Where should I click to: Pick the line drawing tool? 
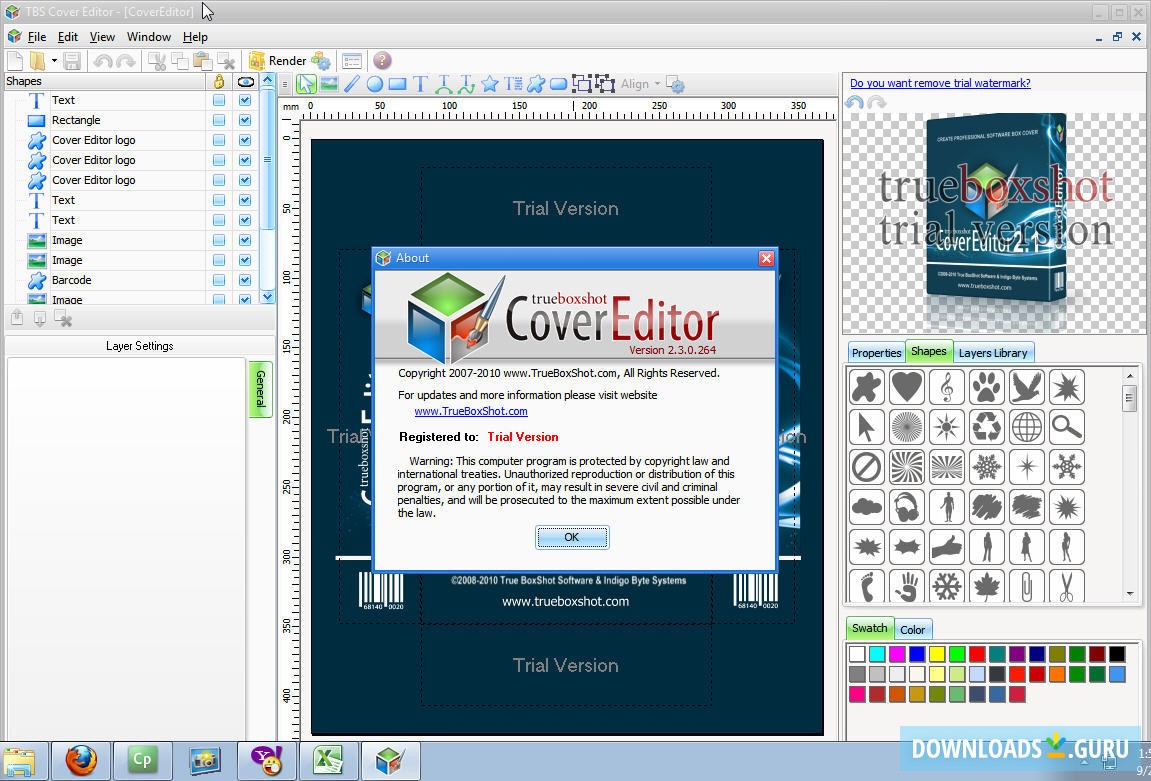coord(352,84)
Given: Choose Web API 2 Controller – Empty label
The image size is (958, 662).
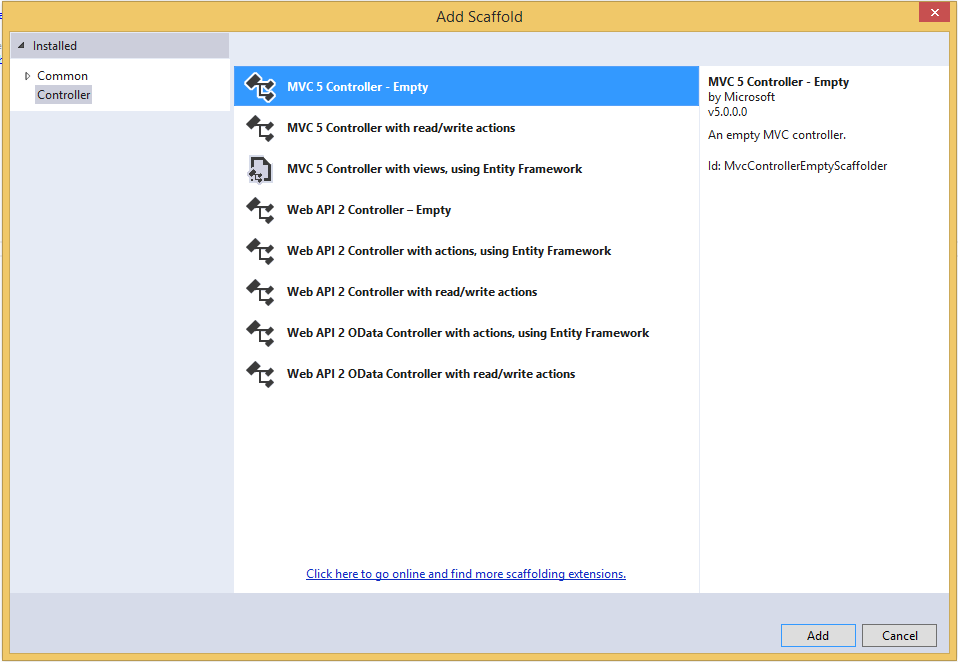Looking at the screenshot, I should 369,210.

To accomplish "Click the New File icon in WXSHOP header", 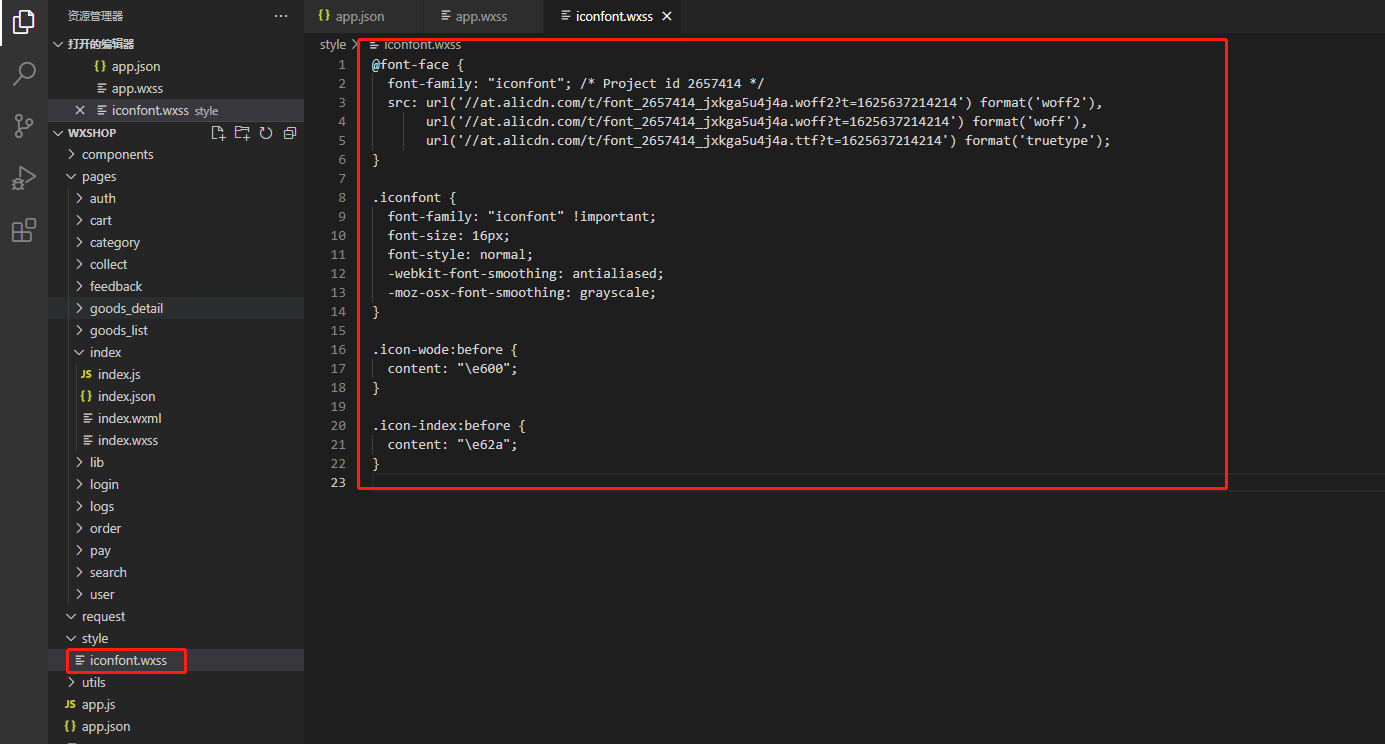I will click(218, 133).
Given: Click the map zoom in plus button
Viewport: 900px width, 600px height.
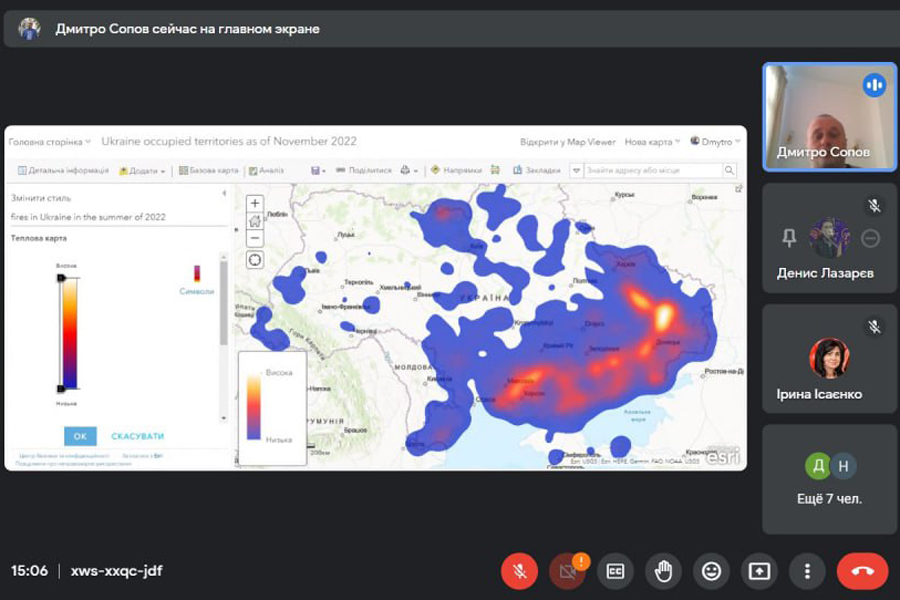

——

### Problem to solve
Copy exactly the lines from the line that holds "Given: Click the map zoom in plus button" to the end of the listing, both included. Leave the pictures out.

### Exercise response
Given: Click the map zoom in plus button
Viewport: 900px width, 600px height.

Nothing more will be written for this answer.